(Dataset excerpts)
☆ ☆ ☆ ☆ ☆

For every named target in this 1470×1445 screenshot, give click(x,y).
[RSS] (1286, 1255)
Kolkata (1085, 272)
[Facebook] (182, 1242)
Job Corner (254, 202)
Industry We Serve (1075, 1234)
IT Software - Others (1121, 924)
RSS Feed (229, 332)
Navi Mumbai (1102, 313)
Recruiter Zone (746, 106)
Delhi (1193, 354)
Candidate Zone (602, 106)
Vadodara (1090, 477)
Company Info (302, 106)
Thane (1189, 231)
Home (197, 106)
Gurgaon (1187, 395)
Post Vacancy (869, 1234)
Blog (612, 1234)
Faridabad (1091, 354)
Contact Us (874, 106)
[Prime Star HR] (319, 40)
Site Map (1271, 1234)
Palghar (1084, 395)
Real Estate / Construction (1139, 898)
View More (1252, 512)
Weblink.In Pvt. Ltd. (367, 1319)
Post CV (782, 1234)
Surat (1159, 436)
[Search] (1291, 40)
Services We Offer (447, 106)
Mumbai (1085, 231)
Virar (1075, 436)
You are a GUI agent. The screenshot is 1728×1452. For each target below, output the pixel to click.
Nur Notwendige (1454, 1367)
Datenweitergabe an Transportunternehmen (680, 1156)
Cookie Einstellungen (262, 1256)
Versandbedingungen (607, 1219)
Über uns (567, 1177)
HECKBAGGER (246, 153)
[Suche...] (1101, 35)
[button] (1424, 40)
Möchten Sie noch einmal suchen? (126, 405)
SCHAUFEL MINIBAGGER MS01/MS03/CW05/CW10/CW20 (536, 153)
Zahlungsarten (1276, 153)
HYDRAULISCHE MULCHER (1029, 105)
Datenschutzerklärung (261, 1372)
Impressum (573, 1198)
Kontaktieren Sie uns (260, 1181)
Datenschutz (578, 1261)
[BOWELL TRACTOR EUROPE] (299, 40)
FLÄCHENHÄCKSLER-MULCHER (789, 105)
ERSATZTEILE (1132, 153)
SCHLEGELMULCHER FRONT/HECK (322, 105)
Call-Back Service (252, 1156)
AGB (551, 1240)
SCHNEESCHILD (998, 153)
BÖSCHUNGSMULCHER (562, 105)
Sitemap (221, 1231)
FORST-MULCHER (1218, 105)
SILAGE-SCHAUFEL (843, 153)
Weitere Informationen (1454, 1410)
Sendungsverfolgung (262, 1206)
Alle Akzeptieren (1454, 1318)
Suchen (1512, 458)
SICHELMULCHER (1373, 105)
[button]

☆ ☆ ☆ ☆ ☆

**Exercise brief**
Looking at the data above, return every line from the one with "Palghar (1084, 395)" down to the one with "Versandbedingungen (607, 1219)", exactly and inclusively.

**Expected answer**
Palghar (1084, 395)
Real Estate / Construction (1139, 898)
View More (1252, 512)
Weblink.In Pvt. Ltd. (367, 1319)
Post CV (782, 1234)
Surat (1159, 436)
[Search] (1291, 40)
Services We Offer (447, 106)
Mumbai (1085, 231)
Virar (1075, 436)
You are a GUI agent. The screenshot is 1728×1452. For each target below, output the pixel to click.
Nur Notwendige (1454, 1367)
Datenweitergabe an Transportunternehmen (680, 1156)
Cookie Einstellungen (262, 1256)
Versandbedingungen (607, 1219)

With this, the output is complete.